REQUIRED ACTIONS:
A. Check each statement against the opinion piece on free speech and Muslim anger, answering yes or no and quoting the exact words from the piece that decide it. (i) Azhar Ahmed was convicted over a message he posted on Facebook. (ii) The French court's ban was aimed at Charlie Hebdo's cartoons. (iii) Azhar Ahmed has already received his sentence.
B. Resume the opinion piece on free speech and Muslim anger, writing on from its last sentence.

>> BEGIN GIVEN PASSAGE

It is not Muslim “intolerance” that the world should be condemning today but Western tolerance of those who seek only to abuse, insult and demonise and thereby foster the climate which facilitates genocide. The reaction from the Muslim world is a reasonable and understandable one. In retrospect, nobody would dare criticize Jewish communities in the 1930s had they rioted against publications such as Der Stürmer if the ultimate effect was that it would have prevented the Holocaust, even if those riots led to the loss of scores of innocent lives. The current reaction stems from a lack of confidence in the leadership of the Muslim world to take any meaningful action against such abuse leaving it to the mob to seek vigilante justice in whatever form it can. In the West, the authorities and the courts will protect what they hold to be sacred from similar abuse through injunctions and prosecutions and so the public anger and feeling is appeased.

A few examples will suffice. In the same week as Muslims have been condemned for not tolerating free speech, Azhar Ahmed, a Muslim teenager in Britain was convicted of sending a “grossly offensive communication” after posting a message on his Facebook page that “all soldiers should die and go to hell.” He awaits sentencing for the comments which the judge described as “derogatory, disrespectful and inflammatory.” Meanwhile in France, a court banned French magazine Closer from re-publishing or distributing photographs in France of the Duchess of Cambridge, Princess Kate, sunbathing topless. The injunction was granted at the same time that another French magazine Charlie Hebdo published a new series of cartoons mocking the Prophet Muhammad (pbuh) for no other reason than to insult and offend Muslims.

>> END GIVEN PASSAGE
>> BEGIN PROVIDED DATA

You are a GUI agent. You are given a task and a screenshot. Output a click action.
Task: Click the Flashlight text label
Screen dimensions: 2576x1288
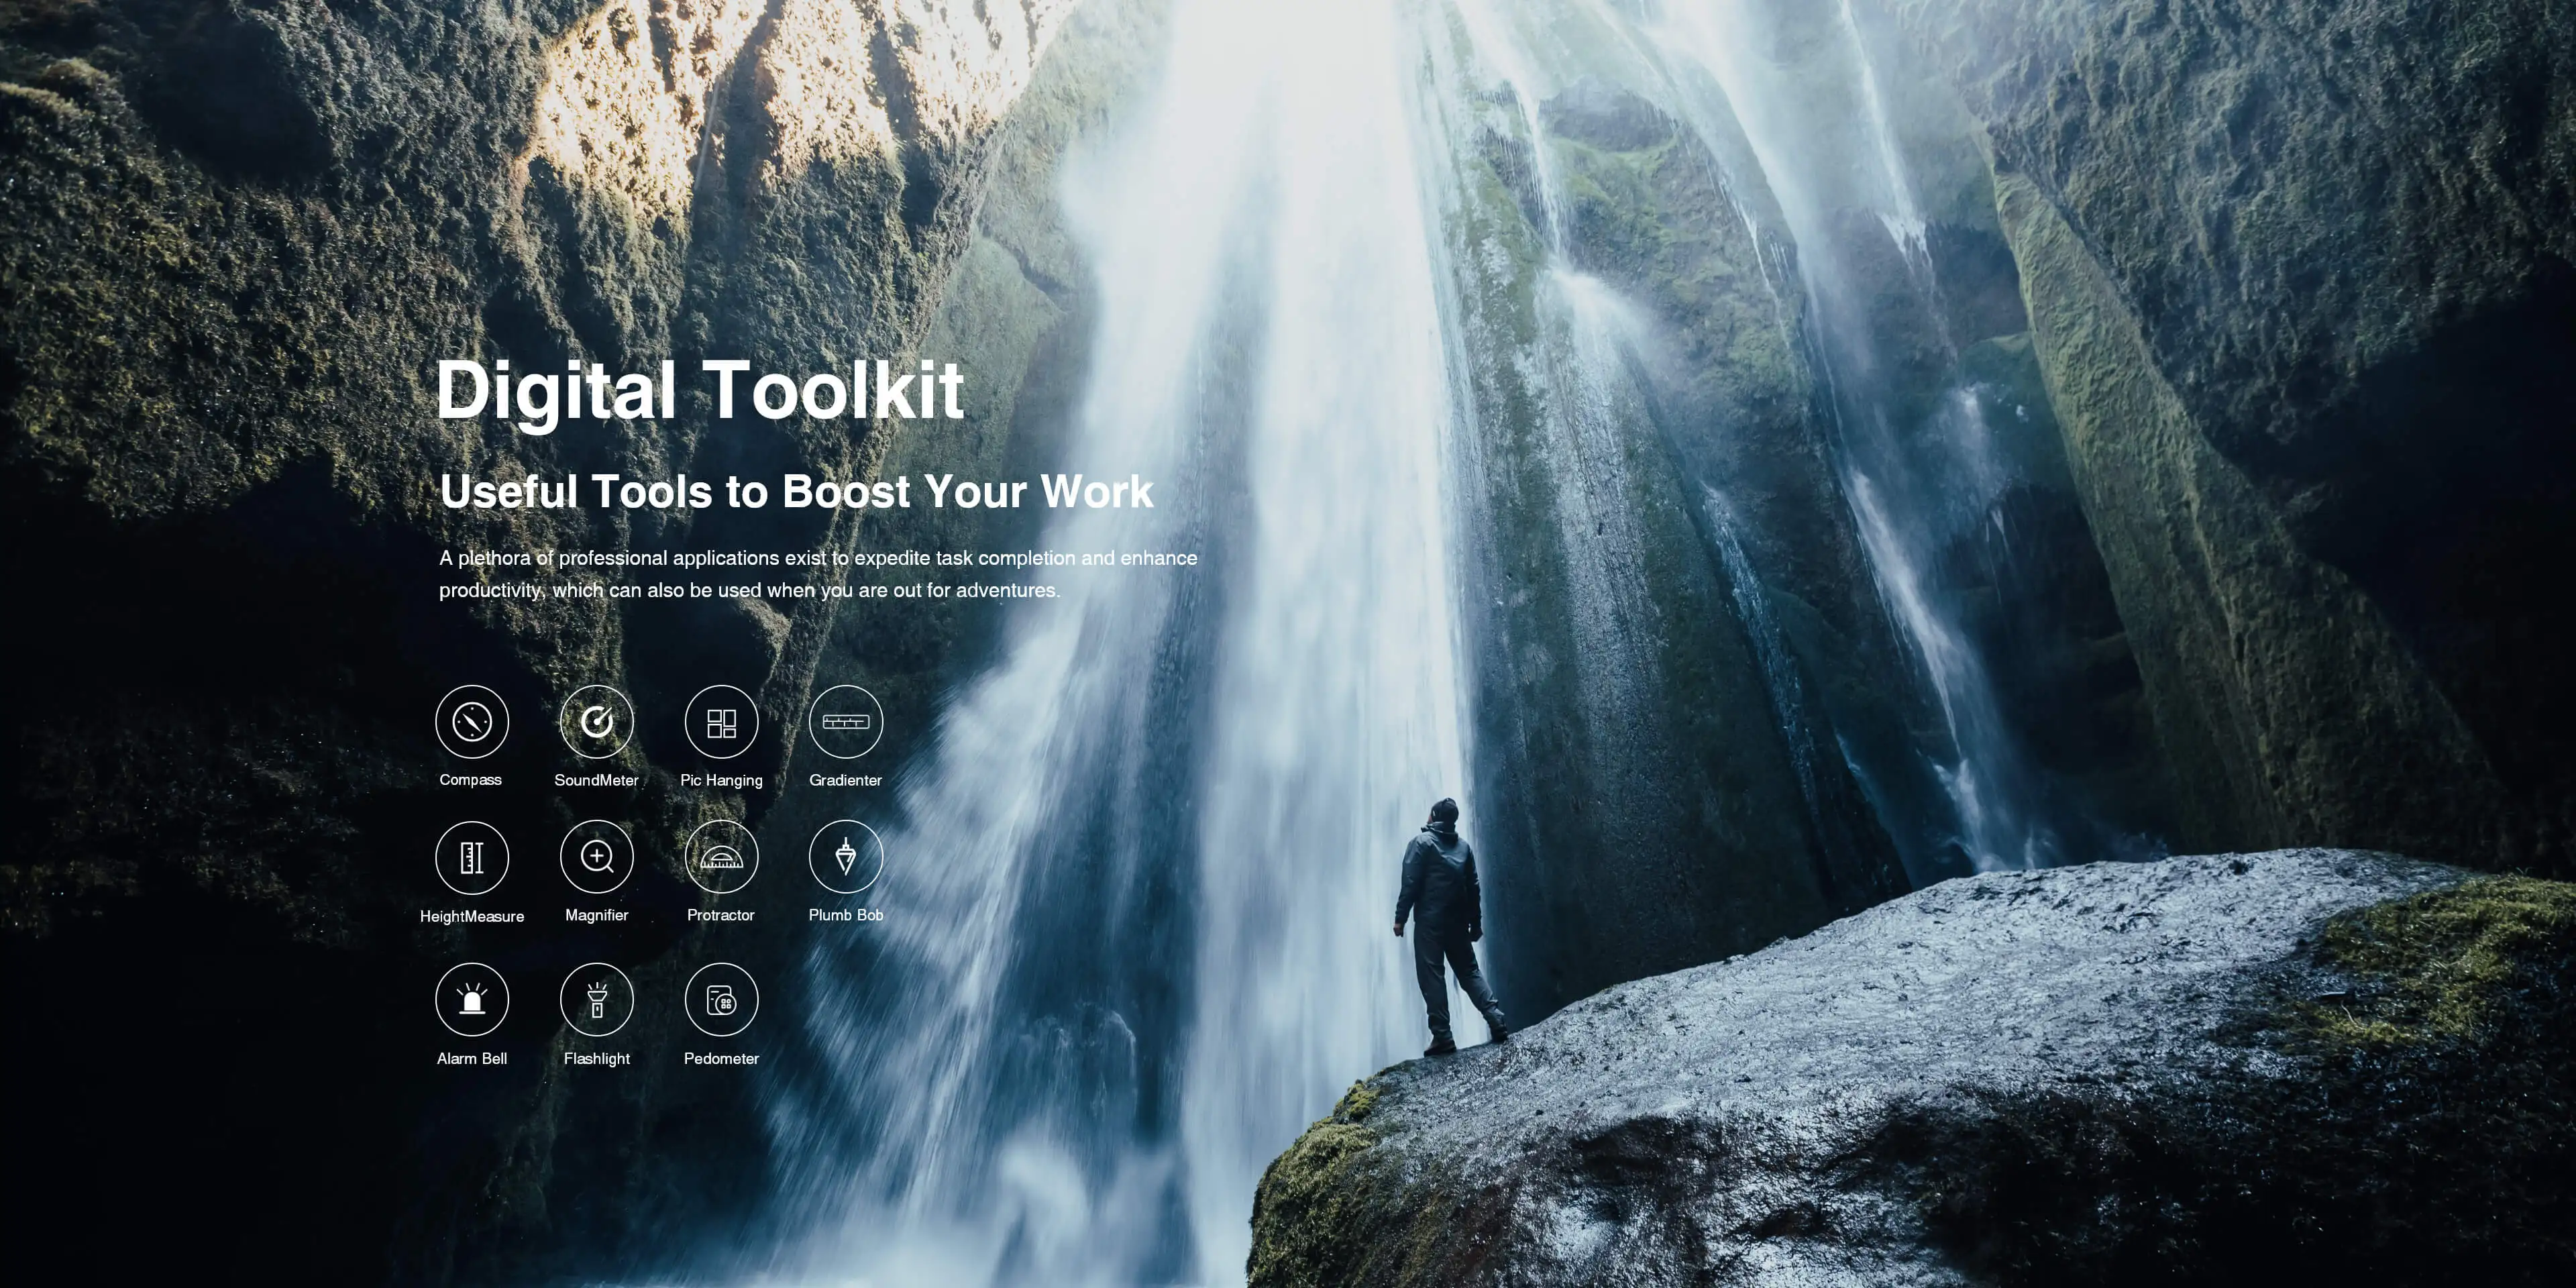click(597, 1058)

>> END PROVIDED DATA

RESPONSES IN ORDER:
A.
(i) Yes: "Azhar Ahmed, a Muslim teenager in Britain was convicted of sending a “grossly offensive communication” after posting a message on his Facebook page"
(ii) No: "a court banned French magazine Closer from re-publishing or distributing photographs in France of the Duchess of Cambridge"
(iii) No: "He awaits sentencing"

B.
When Muslims complained, they were told that freedom of expression was a fundamental right. In September 2011, British fashion designer John Galliano was convicted for making “public insults based on origin, religious affiliation, race or ethnicity” after making anti-Semitic comments in public. On the same note, Holocaust denial remains a crime in several European countries. In September 2010, the Advertising Standards Agency in the UK banned an ice cream company from using an advert displaying a pregnant nun eating ice cream in a church, together with the strap line “immaculately conceived.” The ASA said that the advert “was likely to be seen as a distortion and mockery of the beliefs of Roman Catholics” and “likely to cause serious offence to readers, particularly those who practised the Roman Catholic faith.” The ASA banned another advert for the same company (Antonio Federici) in July 2009 that showed a priest and a nun appearing as if they were about to kiss.

The War on Terror has seen several Muslims in the UK and US, such as Ahmed Faraz and Tarek Mehanna, sentenced to lengthy spells in maximum security prisons for no greater offences than publishing books and articles critical of Western foreign policy and promoting the political and military aspects of Islam. No freedom of expression for these young Muslims.

In contrast, there is no such procedure in the Muslim world or in the Western world to protect the sensitivities of Muslims, thereby leading to the type of angry demonstrations that we are witnessing. One can predict that were no systems in place to address public anger in the West about insults to things the public holds sacred, there would be similar large scale demonstrations, and these would not be limited to elements of the far right. Muslims are denied such protection. They are insulted and abused, mocked and ridiculed, demonised and ostracised and told to get over it. Until such time as the governments of the world are prepared to offer similar protection to Muslims as it does to others, they should expect such angry reaction from the masses. “Never Again” should not be hollow rhetoric but state policy, and for all communities.